Finally I completed the online course Statistics on Udacity. Overall, it is a good introduction to basic descriptive statistics. If you are new to it or want a refreshment on the concept, this is the course you can consider.
The course staff is creating summary pages of each lesson which is really awesome (you probably have to login to see it). I just want to make my own note out of it.
Statistics involves collection, organization, analysis, interpretation , and presentation of data.
- Design or find a problem which needs to solved/analyzed using statistics.
- Collect data relevant to the problem.
- Apply statistic techniques to reach conclusions (or results).
Population: we always needs to define the population before any study.
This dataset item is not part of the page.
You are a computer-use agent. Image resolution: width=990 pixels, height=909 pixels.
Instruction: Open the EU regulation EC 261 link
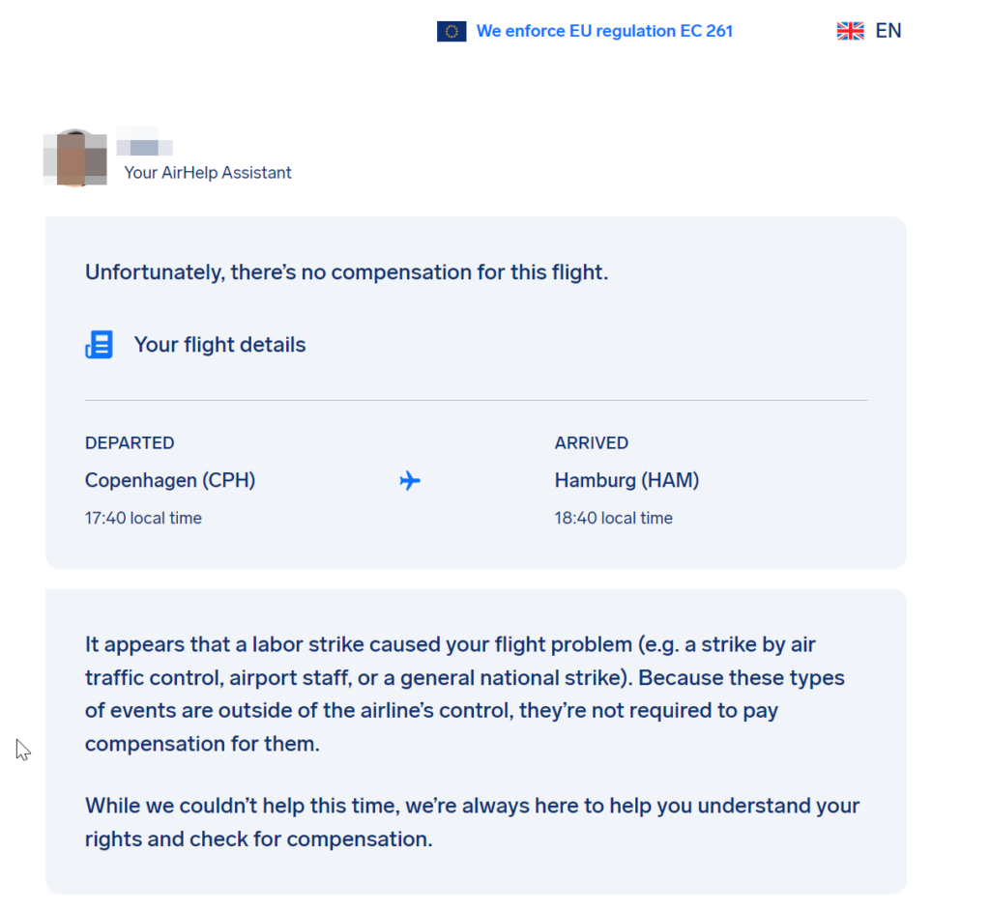click(604, 31)
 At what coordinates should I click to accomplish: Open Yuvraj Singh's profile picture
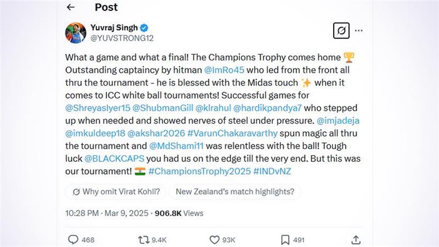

If it relates to human beings, then the largest population should be the entire human race.
Sample: we are not able to study the whole population so we take a subset to infer the population. (Someone might say hey our machine can handle big data now. But I’m still not convinced that we don’t need to take sample any more).
To do this inference from sample to population, we need a representative sample with a good size as well as sound research. However, getting a good sample is not easy (another post maybe).
Sampling error is a vital measurement which describes how much the results obtained from the sample are applicable for the whole population.
Correlation does not imply Causation! Always remember that! Two variables A as independent variable and B as dependent variable are correlated. But this does not mean A causes B since there may be other factors are causing B.